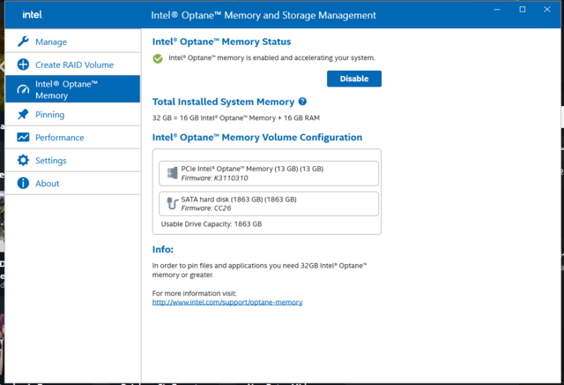
Task: Open the intel.com optane-memory support link
Action: click(x=227, y=302)
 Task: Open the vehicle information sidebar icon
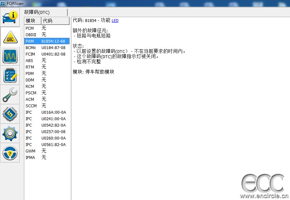click(10, 17)
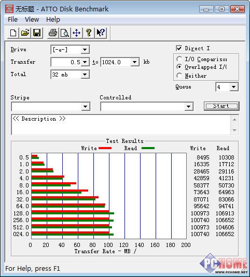Open print preview magnifier icon
Viewport: 250px width, 277px height.
click(x=65, y=33)
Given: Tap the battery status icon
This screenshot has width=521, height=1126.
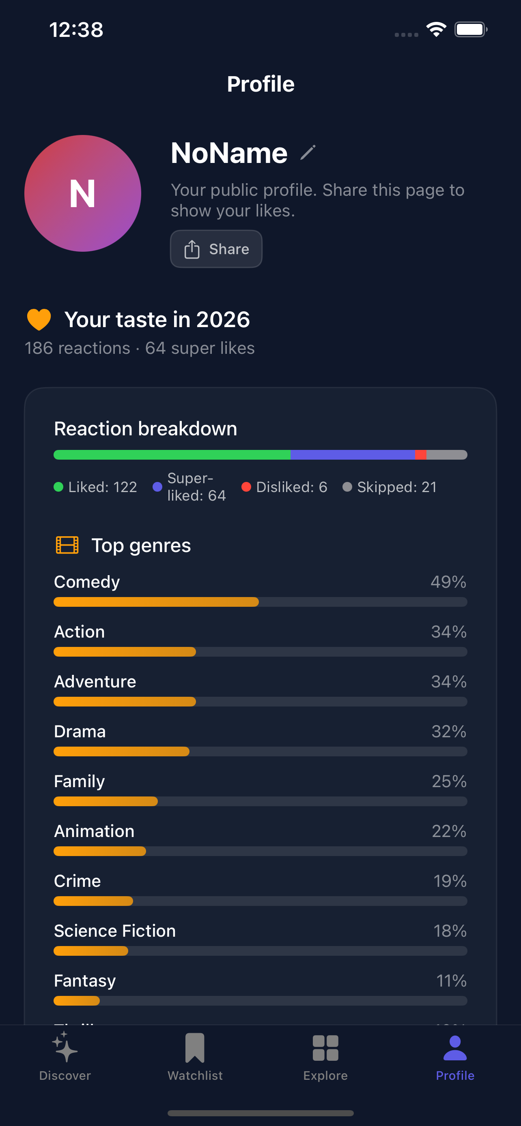Looking at the screenshot, I should click(471, 30).
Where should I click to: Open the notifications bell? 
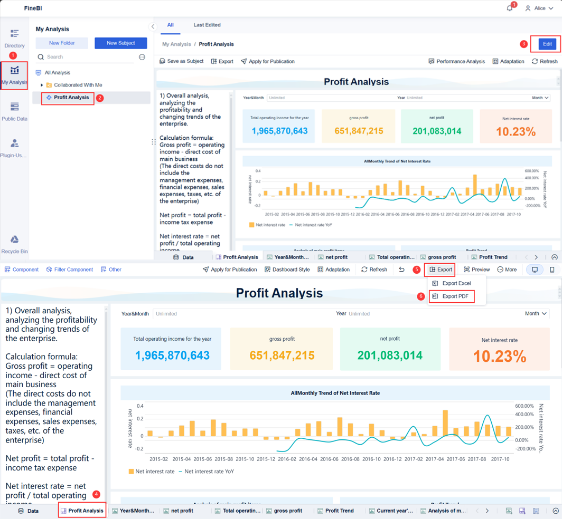pos(509,8)
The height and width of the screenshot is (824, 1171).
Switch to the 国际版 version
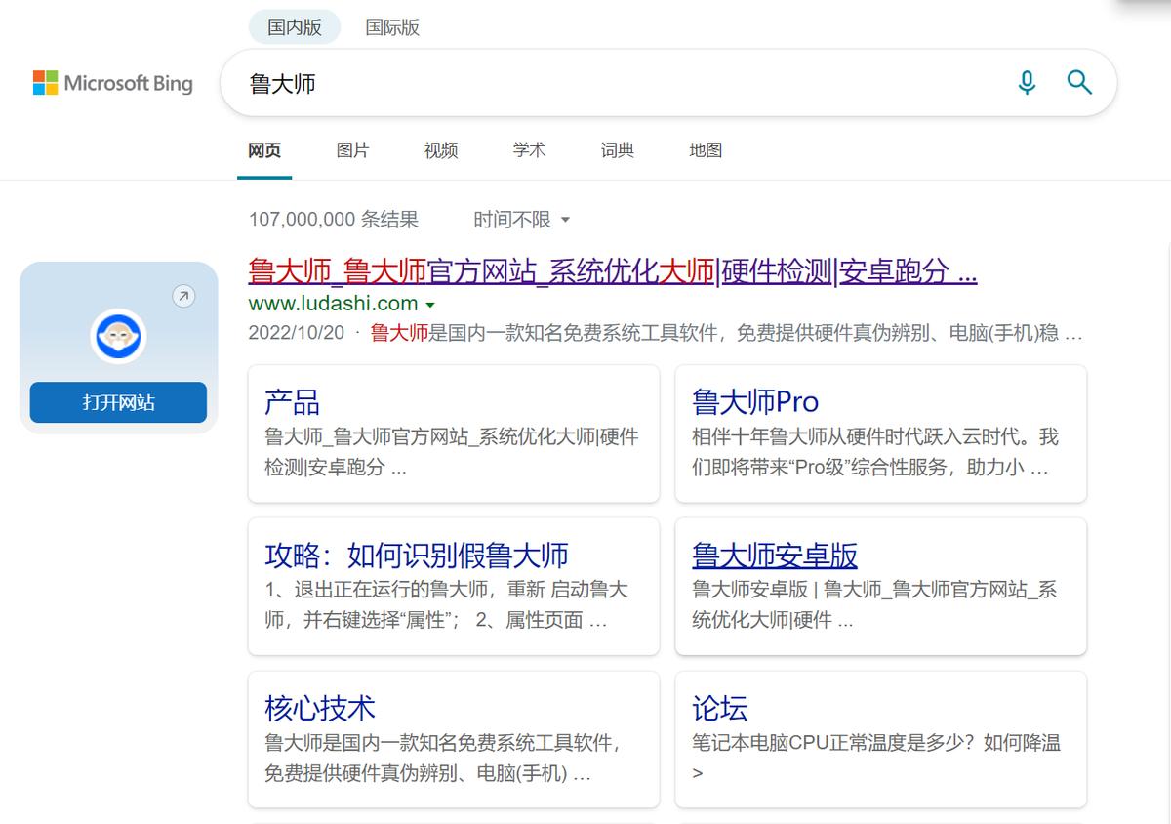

──────────

Copy word for word the span of the records above that begins at the line with "Task: Open the vehicle" and ends at the line with "The height and", including those two lines but not the pictures.

 Task: Open the vehicle information sidebar icon
click(10, 17)
Open print preview magnifier icon
Viewport: 250px width, 277px height.
click(x=65, y=33)
Given: Tap the battery status icon
This screenshot has width=521, height=1126.
Looking at the screenshot, I should click(471, 30).
Where should I click to: Open the notifications bell? 
pos(509,8)
The height and width of the screenshot is (824, 1171).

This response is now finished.